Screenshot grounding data
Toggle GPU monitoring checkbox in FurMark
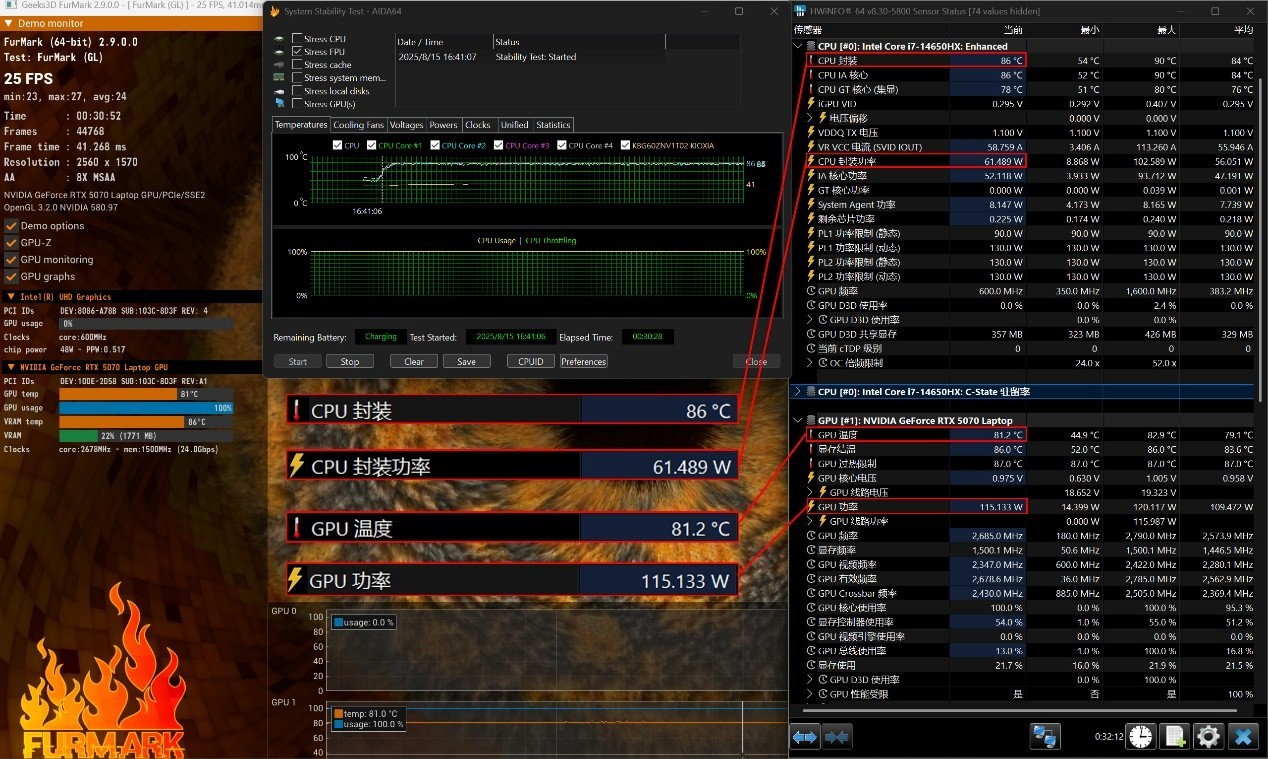The height and width of the screenshot is (759, 1268). 12,260
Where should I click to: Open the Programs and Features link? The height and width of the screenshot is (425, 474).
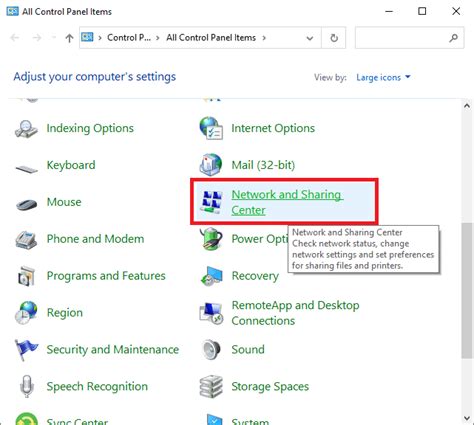pyautogui.click(x=106, y=276)
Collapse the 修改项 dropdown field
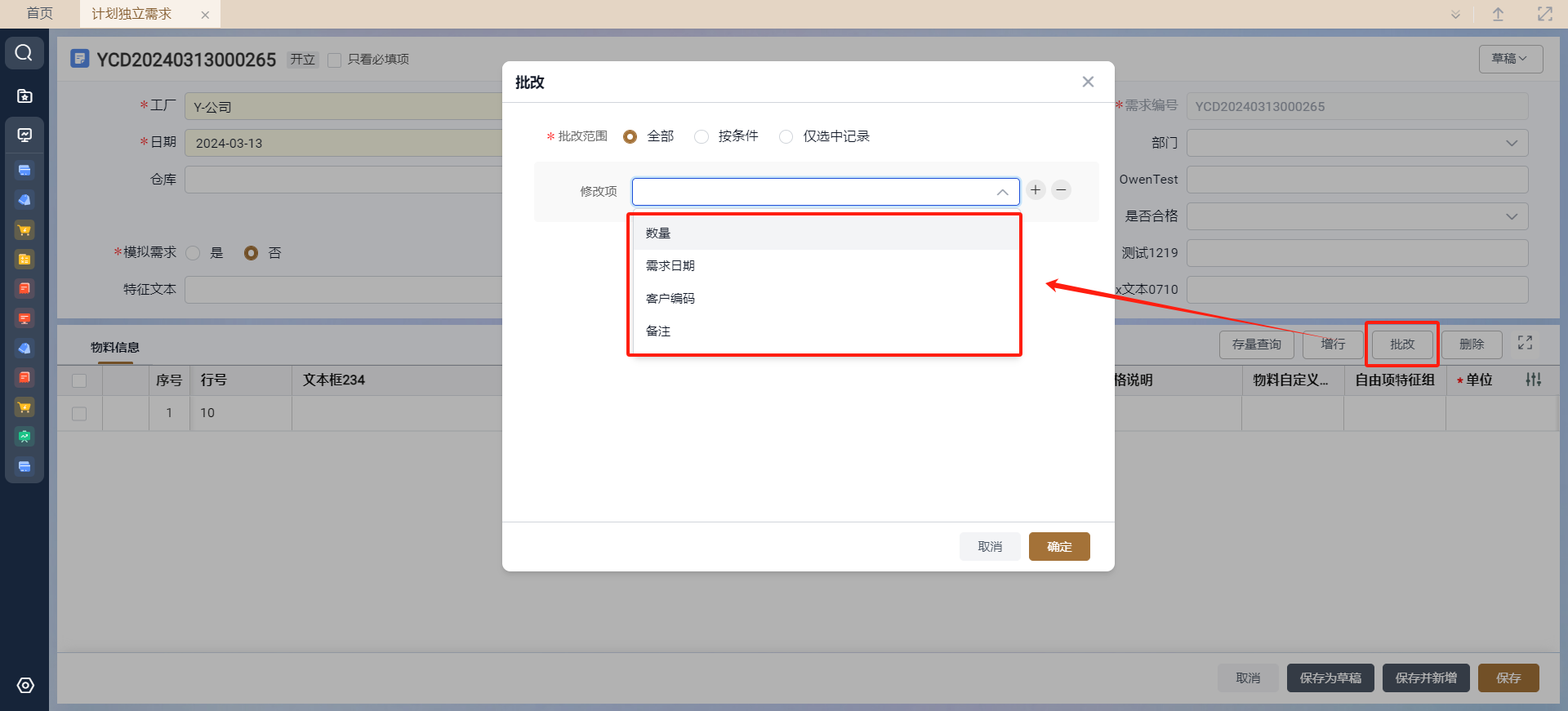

▶ WHAT THE EXERCISE ASKS
What is wanted is a word-for-word restatement of the entries, without their images.

▶ SOLUTION TO THIS EXERCISE
Toggle GPU monitoring checkbox in FurMark
The height and width of the screenshot is (759, 1268). 12,260
Where should I click to: Open the Programs and Features link? The height and width of the screenshot is (425, 474).
pyautogui.click(x=106, y=276)
Collapse the 修改项 dropdown field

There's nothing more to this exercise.